I ain’t about to play headgames on what I have and haven’t salvaged already, I must keep track of what device stores what, what filename is what, and what dates are what.

I want an organized file/folder structure. I didn’t spend the past 20+ years to trust everything to automation.

everett@lemmy.ml · edit-2 11 months ago

I ain’t about to play headgames on what I have and haven’t salvaged already, I must keep track of what device stores what, what filename is what, and what dates are what.

This is precisely the headache I’m trying to save to you from: micromanaging what you store for the purpose of saving storage space. Store it all, store every version of every file on the same filesystem, or throw it into the same backup system (one that supports block-level deduplication), and you won’t be wasting any space and you get to keep your organized file structure.

Ultimately, what we’re talking about is storing files, right? And your goal is to now keep files from these old systems in some kind of unified modern system, right? Okay, then.
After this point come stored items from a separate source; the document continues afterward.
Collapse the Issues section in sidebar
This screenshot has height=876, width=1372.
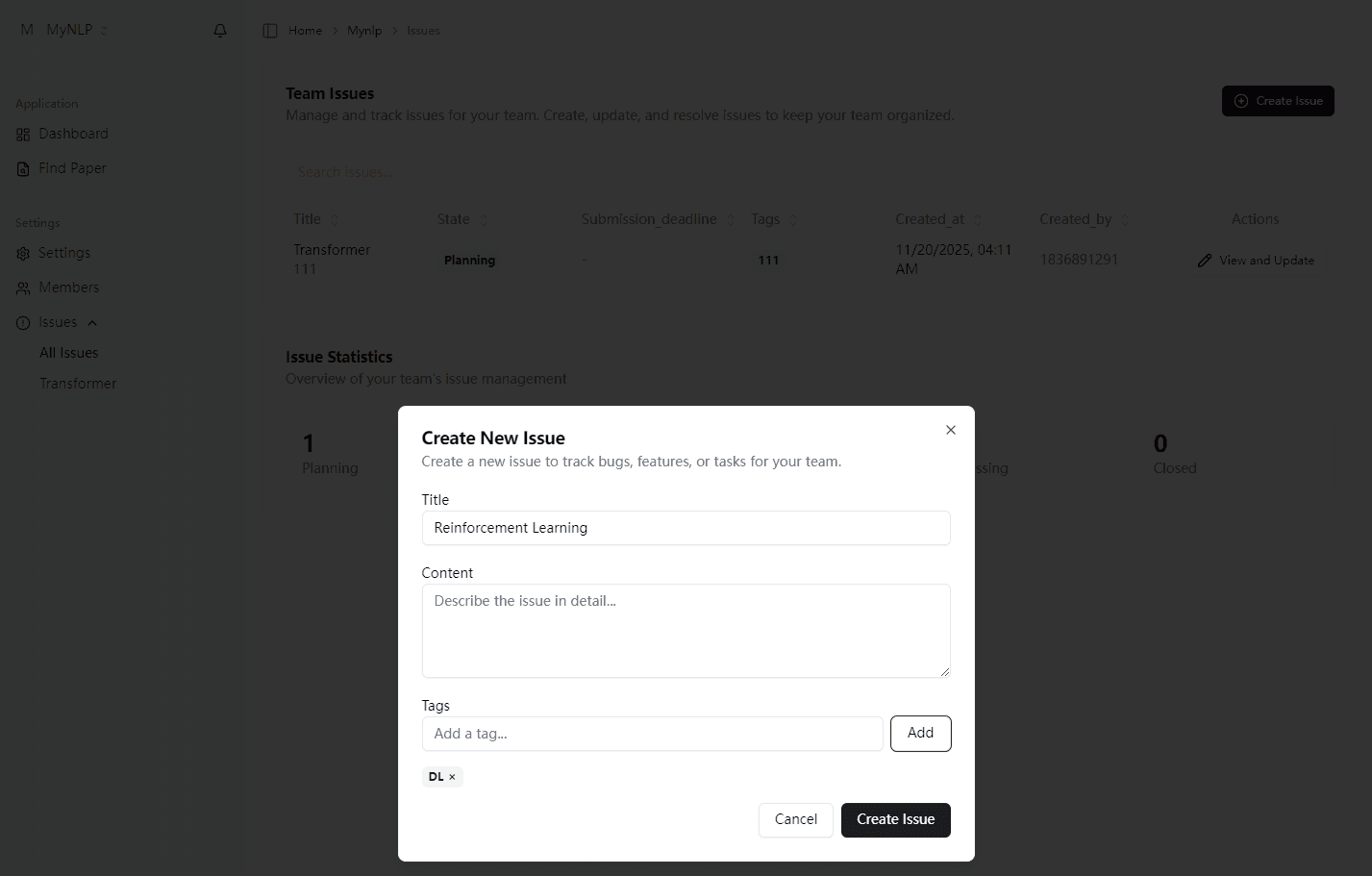click(x=92, y=322)
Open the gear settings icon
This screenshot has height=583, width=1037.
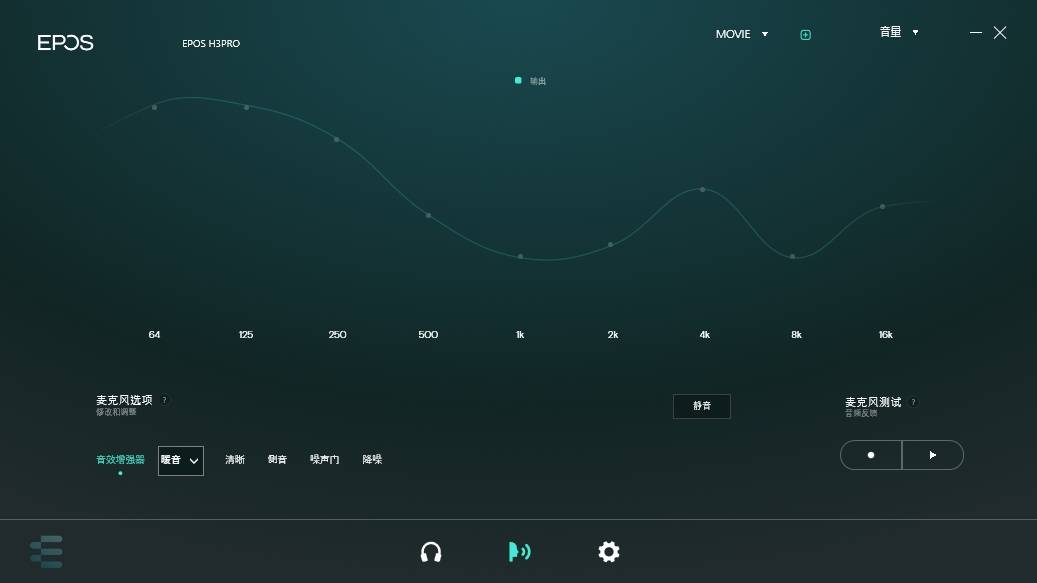608,552
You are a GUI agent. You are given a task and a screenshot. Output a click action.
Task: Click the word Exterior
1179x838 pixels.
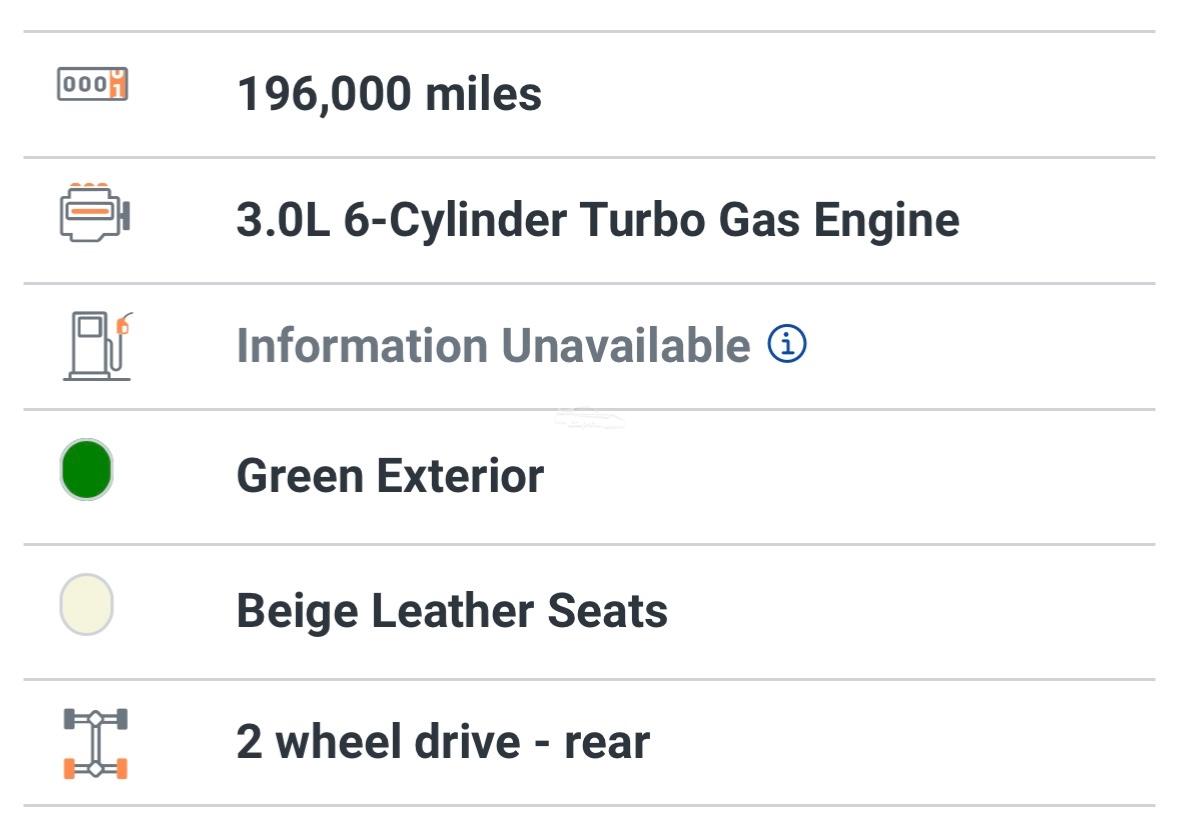tap(460, 476)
All disks store files as blocks, and with block-level dedup, a common block of data that appears in multiple files only gets stored once, and if you have more than one copy of the file, the difference between the versions (if there is any) gets stored as a diff. The stuff you said about filenames, modified dates and what ancient filesystem it was originally stored on… sorry, none of that is relevant.

When you browse your new, consolidated collection, you’ll see all the original folders and files. If two copies of a file happen to contain all the same data, the incremental storage needed to store the second copy is ~0. If you have two copies of the same file, but one was stored by your friend and 10% of it got corrupted before the sent it back to you, storing that second copy only costs you ~10% in extra storage. If you have historical versions of a file that was modified in 1986, 1992 and 2005 that lived on a different OS each time, what it costs to store each copy is just the difference.
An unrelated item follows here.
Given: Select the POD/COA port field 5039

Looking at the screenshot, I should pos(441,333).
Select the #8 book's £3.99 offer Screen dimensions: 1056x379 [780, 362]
I must reiterate that block-level deduplication doesn’t care what files the common data resides in, if it’s on the same filesystem it gets deduplcated. This means you can store all the files you have, keep them all in their original contexts (folder structure), without wasting space storing any common parts of any files more than once.

over_clox@lemmy.world · 11 months ago

Also, try converting Big Endian vs Little Endian ROM file formats. I spent many months doing that, via goodtools.

I’m not in any hurry to accidentally overwrite a ROM that’s been corrected for consistency in my archives because some automatic sync software might think they’re supposed to be the same file.

over_clox@lemmy.world · 11 months ago

Block level dedupe doesn’t account for random data at the end of the last block. I want a byte for byte hash level and folder comparison, with the file slack space nulled out. I also want to consolidate all related files into logically organized folders, not just a bunch of random folders titled ‘20250505 Backup Turd’

I also have numerous drives with similar folder structures, some just minimalized to fit smaller drives. I also have archives from friends, based on the original structure from like 10 years ago, but their file system structures have varied from mine over the years.

catloaf@lemm.ee · 11 months ago

If you want to be that particular about your system, you’d be best off just writing your own.

🧟‍♂️ Cadaver@lemmy.world · 11 months ago

Bro is thick. He just wants to hear sorry bro, can’t be done to justify the fact that he’ll be doing this by hand, because he wants to.

over_clox@lemmy.world · 11 months ago

Thank you, at least someone understands my stubbornness. 👍

over_clox@lemmy.world · 11 months ago

Don’t put it past me, I already have before.